I noticed the same thing, and switched to Doordash.
I used to do Doordash before, but I never thought I would come back to it after going to Grubhub..
I guess Never say Never is in order.


----------



## jaxbeachrides (May 27, 2015)

Today was the worst on both DD and GH. DD was the usual flood of $2 chick fuc a and it took all day to get 2 runs for $10, didn't even break even on gas.

GH was almost nothing but got a $30 offer after 10+ hours. No thanks it was probably just a hassle.

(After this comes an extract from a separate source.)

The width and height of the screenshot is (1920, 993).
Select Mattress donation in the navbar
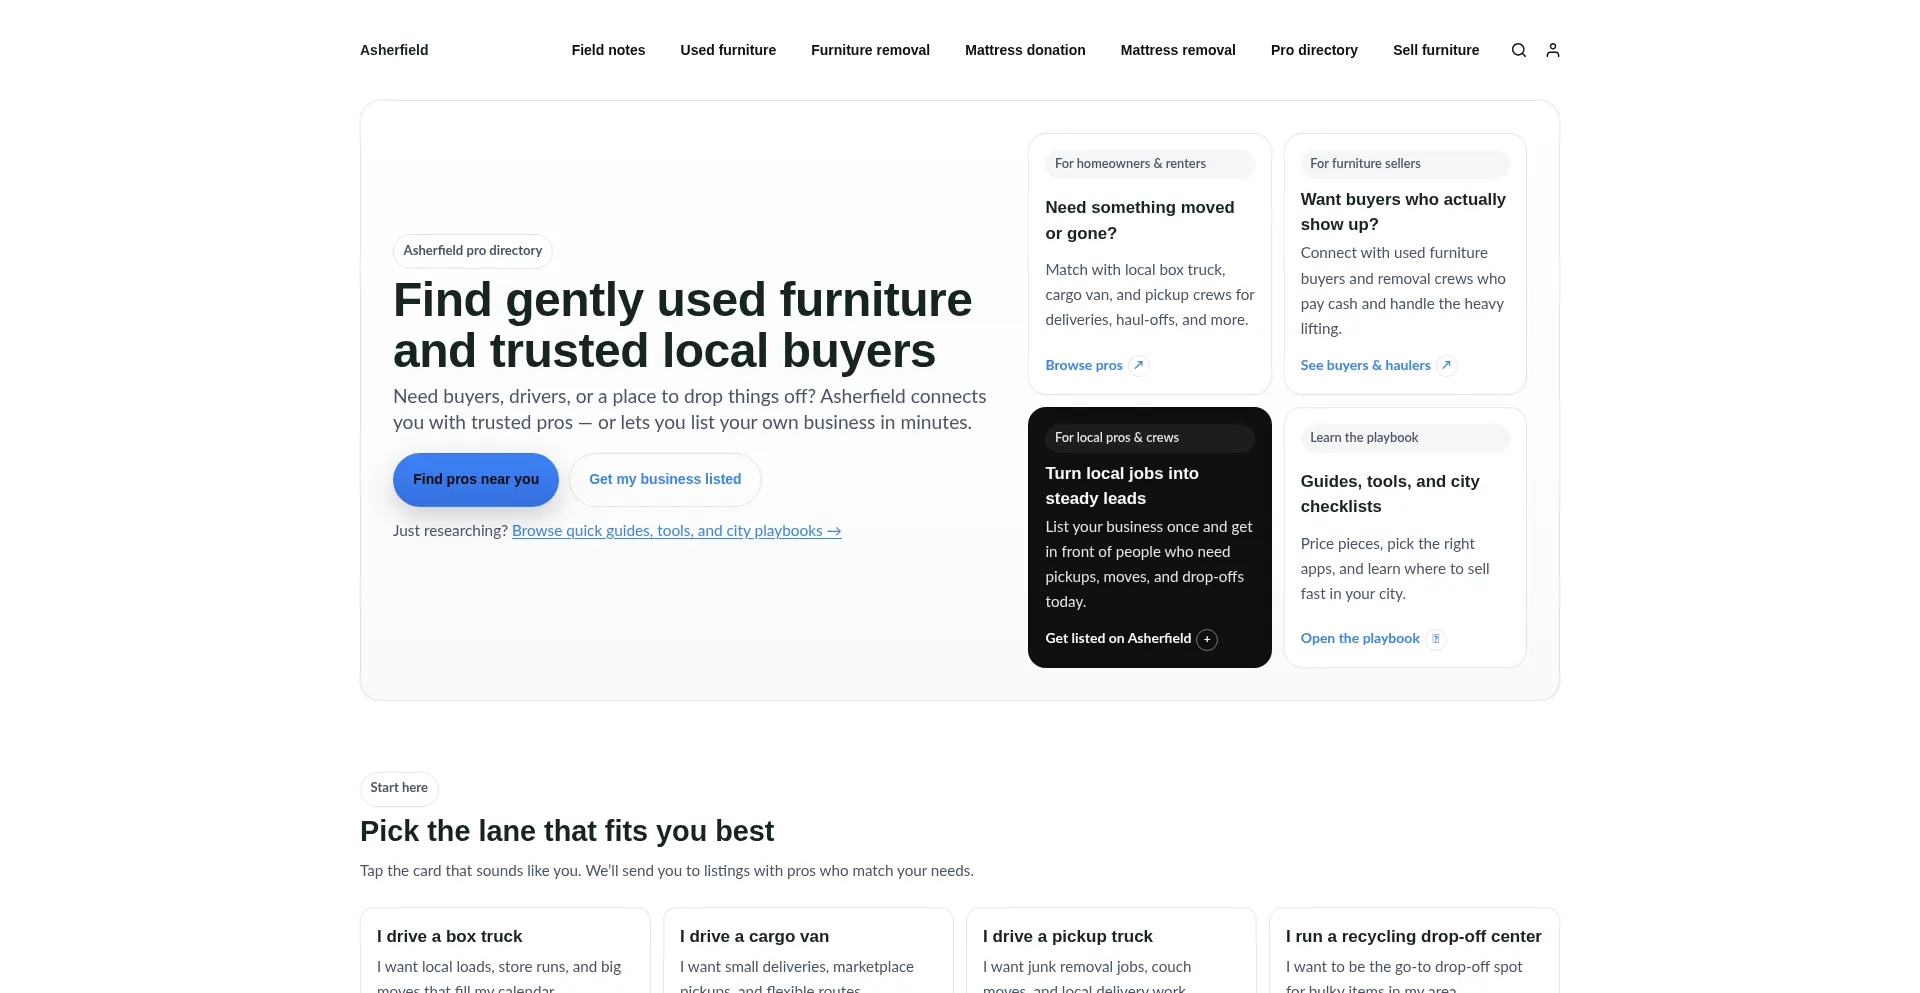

Of course DD kept messaging about how busy it is after being kicked off 25 times. Go screw yourself and your busy fast food crap orders. Not working the 8-9 o clock hour to make $20 and do nothing the rest of the day.


----------



## Toby2 (Jun 16, 2018)

GH use to mostly be $12-17 orders with workable miles and wait times. I did pretty good during lunch and dinner. Now $7-8 with 12+ miles. And did I mention horrendous wait times now. Switched to DD also. Doing better when they throw a couple of bucks in and picking through the trash. A lot less miles also.


----------



## Seamus (Jun 21, 2018)

No doubt GH took a turn south on offers starting in January. It forced me to go back to DD as my primary. Still run them both together but I have scheduled DD and no block GH.


----------



## Uberdriver2710 (Jul 15, 2015)

Turds... all day long.


----------



## FL_Steve (Dec 17, 2021)

Seamus said:


> No doubt GH took a turn south on offers starting in January. It forced me to go back to DD as my primary. Still run them both together but I have scheduled DD and no block GH.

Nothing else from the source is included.